I remember that last awkward conversation with you. I felt like I’d been slapped, even though I didn’t let you know that. I know you didn’t mean it that way, but it stung Despite The Fact. I just remember feeling really, really bad for you and the difficult spot you were in.

I remember other things, too. The offense you took at what a shit my husband was being so early into the marriage. The look of lovesick that draped you even as you bravely and stoicly played the role of jolly comrade.

I saw you, Michael. I always saw you. Politeness kept me from telling you so.

I told my website readers (I see by my stats that you’ve found it now) a story about you once, and they gobbled it up. It wasn’t even one of our best moments, really….all that tension. It didn’t capture the you and me as I recall us. Hell, the popsicle truck story would mow them under. Any tale about thumbing a ride from a popsicle truck on I-40 in Memphis, Tennessee on a fine, fine hunnert-and-five degree day is a story with mass appeal and is hard to fuck up, no matter the way you tell it.

See? I just told it, albeit in fine and short fashion, and it sounded amazing and wonderful in less than a breath. Okay, maybe two. I was pausing at the good parts. Which is to say, all of them.

Hot damn, I find myself wanting to type very stickily-sweet things like: Life Is Fine Poetry and Holy God Do I Miss That Popsicle Truck Sometimes and just maybe I Occasionally Am Very Sorry For Those Things That Never Were.

You know, just the fact that we are both sitting here (albeit at different times) is reason enough to go rummaging through our veins. There’s no call for all that, though. Leastways, not tonight. Tonight is better for lying tired limbs and head across down and cotton and dreaming on old tomorrows. And laughing when the jaunty little phrase, “HOLY COW! CUBS WIIIIN!” chimes pure like fine crystal while echoing up from Backwhen.

You sounding like a grownup just won’t stop astounding me, so there.

pee ess….I worried about you during the whole fucking war. I’m glad you’re okay; you’re damn near my favorite Yankee and my pitiful memory would never do you justice.

::: :: ::: :: ::: :: :::

When I’m weak and my head is sore / And I feel like I can’t go on no more / I come in here where normal rules do not apply

Can’t tell the bottle from the mountain top / No we’re not right

// David Gray, ‘We’re Not Right’

3 worked it out »

  1. skillzy 10.26.2005

    Well, well, well. Welcome back, we sure did miss you. What is it with you and me and Yankees? We need to discuss this some starry night in the back of a pickup truck, in the middle of a field. You, me, and Jose (or Jack).

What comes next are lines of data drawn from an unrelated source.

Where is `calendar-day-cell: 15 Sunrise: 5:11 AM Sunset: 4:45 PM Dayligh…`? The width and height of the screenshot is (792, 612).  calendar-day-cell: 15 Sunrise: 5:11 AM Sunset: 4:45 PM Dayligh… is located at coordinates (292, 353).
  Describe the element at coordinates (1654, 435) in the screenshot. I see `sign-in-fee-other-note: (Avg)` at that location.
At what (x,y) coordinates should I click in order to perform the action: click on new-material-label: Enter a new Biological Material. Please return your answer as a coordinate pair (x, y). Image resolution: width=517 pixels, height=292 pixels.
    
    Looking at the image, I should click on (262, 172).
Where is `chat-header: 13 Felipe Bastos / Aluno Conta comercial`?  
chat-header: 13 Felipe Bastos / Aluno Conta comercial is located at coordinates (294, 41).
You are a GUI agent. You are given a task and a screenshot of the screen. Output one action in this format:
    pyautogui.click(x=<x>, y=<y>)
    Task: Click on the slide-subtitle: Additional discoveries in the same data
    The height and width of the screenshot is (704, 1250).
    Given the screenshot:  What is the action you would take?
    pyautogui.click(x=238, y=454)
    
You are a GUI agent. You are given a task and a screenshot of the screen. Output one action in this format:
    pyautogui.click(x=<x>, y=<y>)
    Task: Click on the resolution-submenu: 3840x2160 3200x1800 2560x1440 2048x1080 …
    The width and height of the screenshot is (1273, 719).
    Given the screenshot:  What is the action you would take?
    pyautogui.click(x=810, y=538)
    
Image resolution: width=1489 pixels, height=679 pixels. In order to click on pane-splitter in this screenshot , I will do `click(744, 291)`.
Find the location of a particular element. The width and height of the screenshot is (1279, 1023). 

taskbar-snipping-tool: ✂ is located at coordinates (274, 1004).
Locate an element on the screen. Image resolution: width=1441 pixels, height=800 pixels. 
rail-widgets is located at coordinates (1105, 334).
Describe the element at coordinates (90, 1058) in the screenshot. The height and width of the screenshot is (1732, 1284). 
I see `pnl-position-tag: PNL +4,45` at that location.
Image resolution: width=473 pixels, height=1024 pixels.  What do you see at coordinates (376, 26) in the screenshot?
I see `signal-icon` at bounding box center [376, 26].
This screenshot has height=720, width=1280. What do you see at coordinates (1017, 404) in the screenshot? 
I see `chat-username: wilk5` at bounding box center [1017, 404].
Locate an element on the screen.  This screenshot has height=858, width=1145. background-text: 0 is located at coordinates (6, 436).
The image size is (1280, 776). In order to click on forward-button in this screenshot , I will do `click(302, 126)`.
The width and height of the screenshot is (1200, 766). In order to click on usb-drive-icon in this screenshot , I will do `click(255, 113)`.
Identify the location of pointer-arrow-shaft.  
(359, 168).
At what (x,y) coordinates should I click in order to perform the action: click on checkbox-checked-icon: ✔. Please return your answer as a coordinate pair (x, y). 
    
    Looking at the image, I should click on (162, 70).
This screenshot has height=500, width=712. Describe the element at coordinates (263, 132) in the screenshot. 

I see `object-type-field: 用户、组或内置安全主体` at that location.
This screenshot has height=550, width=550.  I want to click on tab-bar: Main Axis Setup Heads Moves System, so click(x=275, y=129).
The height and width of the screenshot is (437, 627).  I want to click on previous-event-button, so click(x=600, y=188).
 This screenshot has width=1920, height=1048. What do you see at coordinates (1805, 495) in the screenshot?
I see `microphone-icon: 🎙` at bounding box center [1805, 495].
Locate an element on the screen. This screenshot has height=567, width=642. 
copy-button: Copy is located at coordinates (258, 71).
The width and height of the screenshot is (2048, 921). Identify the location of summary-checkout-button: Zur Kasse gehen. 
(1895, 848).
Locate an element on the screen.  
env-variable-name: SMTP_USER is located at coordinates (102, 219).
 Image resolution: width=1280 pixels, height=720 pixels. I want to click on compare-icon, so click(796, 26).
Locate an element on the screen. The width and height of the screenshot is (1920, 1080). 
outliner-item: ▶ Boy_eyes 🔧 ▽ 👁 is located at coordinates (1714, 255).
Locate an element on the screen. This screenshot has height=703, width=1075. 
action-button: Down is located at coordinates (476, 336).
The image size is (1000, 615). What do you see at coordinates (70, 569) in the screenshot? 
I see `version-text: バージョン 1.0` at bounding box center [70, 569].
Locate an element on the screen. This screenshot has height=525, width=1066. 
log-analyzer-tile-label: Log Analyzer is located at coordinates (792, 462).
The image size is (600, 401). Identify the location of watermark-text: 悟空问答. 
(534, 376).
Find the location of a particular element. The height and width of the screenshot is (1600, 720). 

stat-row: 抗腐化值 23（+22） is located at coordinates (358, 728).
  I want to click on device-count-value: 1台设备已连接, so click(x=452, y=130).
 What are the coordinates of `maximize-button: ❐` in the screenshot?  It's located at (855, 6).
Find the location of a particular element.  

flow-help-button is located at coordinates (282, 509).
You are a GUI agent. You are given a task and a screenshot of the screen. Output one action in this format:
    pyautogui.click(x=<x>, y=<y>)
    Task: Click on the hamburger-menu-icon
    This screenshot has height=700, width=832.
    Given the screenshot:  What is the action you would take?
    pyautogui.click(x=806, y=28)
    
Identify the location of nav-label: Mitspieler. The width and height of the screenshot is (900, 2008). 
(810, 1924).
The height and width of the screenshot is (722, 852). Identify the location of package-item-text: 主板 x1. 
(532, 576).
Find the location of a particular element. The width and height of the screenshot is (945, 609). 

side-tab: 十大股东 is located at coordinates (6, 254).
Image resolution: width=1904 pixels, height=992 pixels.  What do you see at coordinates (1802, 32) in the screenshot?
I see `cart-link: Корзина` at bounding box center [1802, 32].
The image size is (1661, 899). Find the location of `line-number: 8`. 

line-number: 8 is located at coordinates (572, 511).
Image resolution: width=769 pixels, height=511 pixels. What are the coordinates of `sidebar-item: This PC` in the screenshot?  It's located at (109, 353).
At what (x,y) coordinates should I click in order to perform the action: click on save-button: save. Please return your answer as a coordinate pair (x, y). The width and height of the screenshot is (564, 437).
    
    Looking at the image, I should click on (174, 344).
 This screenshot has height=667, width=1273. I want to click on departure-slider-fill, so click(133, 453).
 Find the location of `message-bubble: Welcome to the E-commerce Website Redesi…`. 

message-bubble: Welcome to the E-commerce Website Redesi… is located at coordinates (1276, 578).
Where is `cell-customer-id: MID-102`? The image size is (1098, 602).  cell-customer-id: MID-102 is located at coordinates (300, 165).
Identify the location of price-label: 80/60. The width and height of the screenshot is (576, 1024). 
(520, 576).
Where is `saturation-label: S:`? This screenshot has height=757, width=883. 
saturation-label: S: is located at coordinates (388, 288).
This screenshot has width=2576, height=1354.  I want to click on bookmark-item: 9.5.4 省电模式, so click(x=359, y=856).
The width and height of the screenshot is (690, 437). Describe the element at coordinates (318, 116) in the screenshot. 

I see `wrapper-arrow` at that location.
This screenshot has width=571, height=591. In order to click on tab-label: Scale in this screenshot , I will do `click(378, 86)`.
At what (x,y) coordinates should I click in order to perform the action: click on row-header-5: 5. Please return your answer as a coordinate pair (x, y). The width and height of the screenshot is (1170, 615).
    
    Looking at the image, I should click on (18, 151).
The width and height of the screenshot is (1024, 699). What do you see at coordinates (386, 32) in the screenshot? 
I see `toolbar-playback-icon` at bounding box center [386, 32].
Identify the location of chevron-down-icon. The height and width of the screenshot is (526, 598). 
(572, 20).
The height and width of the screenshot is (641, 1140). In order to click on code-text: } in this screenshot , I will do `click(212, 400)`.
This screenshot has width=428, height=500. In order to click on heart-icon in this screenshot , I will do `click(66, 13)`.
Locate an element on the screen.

    And what fucked up human instinct is it that propels us towards the sparks and explosions of an inevitable ugly crash, when we should just be sitting comfortably in our loving homes? Instead we foolishly careen along the cliffs in a popsicle truck, aware of the danger but powerless to fight it. You know?

     
  2. del 10.26.2005

    Good to see you back at it, picking at the partially healed wounds from the road rash of the past! Mind you, I say that with a sincere amount of respect in the fact that you don’t hesitate to gaze back and think “What If…” or “Remember When…”.

    Ah well, here’s another song for you to sing today, it just seems to fit with your post to “Mike”:

    And we’re so afraid and it’s such a shame,

    There is no reason we should doubt it.

    The things we want to say we’ve never said!

    And we look away and it’s all ok and

    Never really talk about it

    It’s a shame the way we dance along the edge

    Dance along the edge.

     
  3. Coelecanth 10.26.2005

    It’s a beautiful autumn day here. This far north the trees have gone bare and fractally, the perfect day for coulda, shoulda, what woulda.